More specifically, we have the following objectives in the teams that we wish to recruit to our effort. We’re going to look specifically for investigators who are working on interesting problems but who have already assembled a collaborative team of investigators from around the world who know how to work together productively in a team effort. One problem with academic science is the reward structure for an academic scientist typically favors the individual, how that person progresses, how he or she develops his own personal team, but what really works very well with a complicated problem like Parkinson’s is is to bring people together in collaborations, hopefully of an international flavor.

We want to attract people from outside of Parkinson’s, as well as those from within, and we want to attract early career investigators who have not yet experienced the pleasures of working in a collaborative spirit. We’re going to focus on the themes that I presented in the last slide and we’re going to specifically embrace openness. We want to develop an international network of people who are in active communication with each other, who post their work in publicly accessible databases, who post their publications on a preprint server and who publish in open-access journals so that everyone, not just those associated with an academic community, will have access to the work to follow what we’re doing.

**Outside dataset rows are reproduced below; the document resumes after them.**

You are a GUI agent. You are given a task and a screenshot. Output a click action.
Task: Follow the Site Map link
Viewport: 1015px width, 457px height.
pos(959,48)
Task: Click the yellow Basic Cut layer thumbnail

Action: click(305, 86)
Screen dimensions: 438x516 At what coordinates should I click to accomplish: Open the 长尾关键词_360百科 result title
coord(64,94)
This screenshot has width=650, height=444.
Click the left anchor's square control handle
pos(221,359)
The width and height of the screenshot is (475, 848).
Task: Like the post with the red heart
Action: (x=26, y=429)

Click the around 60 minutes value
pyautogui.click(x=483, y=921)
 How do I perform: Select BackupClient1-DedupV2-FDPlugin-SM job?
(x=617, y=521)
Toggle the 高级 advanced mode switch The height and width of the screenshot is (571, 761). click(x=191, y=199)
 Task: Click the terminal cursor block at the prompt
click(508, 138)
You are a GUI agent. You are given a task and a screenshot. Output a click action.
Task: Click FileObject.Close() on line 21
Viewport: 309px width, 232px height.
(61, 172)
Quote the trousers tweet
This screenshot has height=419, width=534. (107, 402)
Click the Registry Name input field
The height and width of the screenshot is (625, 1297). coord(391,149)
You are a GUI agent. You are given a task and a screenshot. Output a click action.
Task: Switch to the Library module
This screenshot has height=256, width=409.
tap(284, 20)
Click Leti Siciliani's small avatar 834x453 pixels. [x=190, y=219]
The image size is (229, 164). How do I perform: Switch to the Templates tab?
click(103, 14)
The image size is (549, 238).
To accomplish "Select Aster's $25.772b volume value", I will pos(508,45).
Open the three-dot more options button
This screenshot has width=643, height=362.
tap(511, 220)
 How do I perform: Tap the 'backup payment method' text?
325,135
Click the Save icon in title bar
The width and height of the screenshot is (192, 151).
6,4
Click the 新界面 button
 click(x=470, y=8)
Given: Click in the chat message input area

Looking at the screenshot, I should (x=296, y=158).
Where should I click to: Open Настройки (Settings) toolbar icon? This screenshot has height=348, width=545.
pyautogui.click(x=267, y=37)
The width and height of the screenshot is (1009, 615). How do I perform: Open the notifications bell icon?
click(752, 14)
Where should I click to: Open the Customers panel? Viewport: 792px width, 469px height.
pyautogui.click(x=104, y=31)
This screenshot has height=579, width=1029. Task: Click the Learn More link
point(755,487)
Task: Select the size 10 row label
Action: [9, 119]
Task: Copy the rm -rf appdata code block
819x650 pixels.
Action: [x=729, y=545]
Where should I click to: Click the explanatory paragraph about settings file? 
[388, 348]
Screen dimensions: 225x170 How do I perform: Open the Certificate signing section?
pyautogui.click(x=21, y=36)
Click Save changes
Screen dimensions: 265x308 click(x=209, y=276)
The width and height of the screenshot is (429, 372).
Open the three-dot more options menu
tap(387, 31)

So stay tuned. Next week, we will publish our first article in the journal eLife, a website that you can look up called “ASAP Parkinson’s.” If you just Google “ASAP Parkinson’s,” you’ll see the outline of the plan. It will appear in a new form next week and at the end of the year, we will start receiving applications for this funding from investigators from around the world. The challenge is great, but the resources from Mr. Brin are really quite substantial and the will is there to make progress on this deadly disease. Thank you.